**What you should do:** Reproduce, exactly as they appear, the line containing "Task: Click the" and every line after it, ending with the last line of the records.

**Data entries:**
==*==

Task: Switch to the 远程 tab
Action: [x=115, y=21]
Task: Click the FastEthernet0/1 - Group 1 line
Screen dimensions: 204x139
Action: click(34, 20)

==*==

**The answer:**
Task: Click the FastEthernet0/1 - Group 1 line
Screen dimensions: 204x139
Action: click(34, 20)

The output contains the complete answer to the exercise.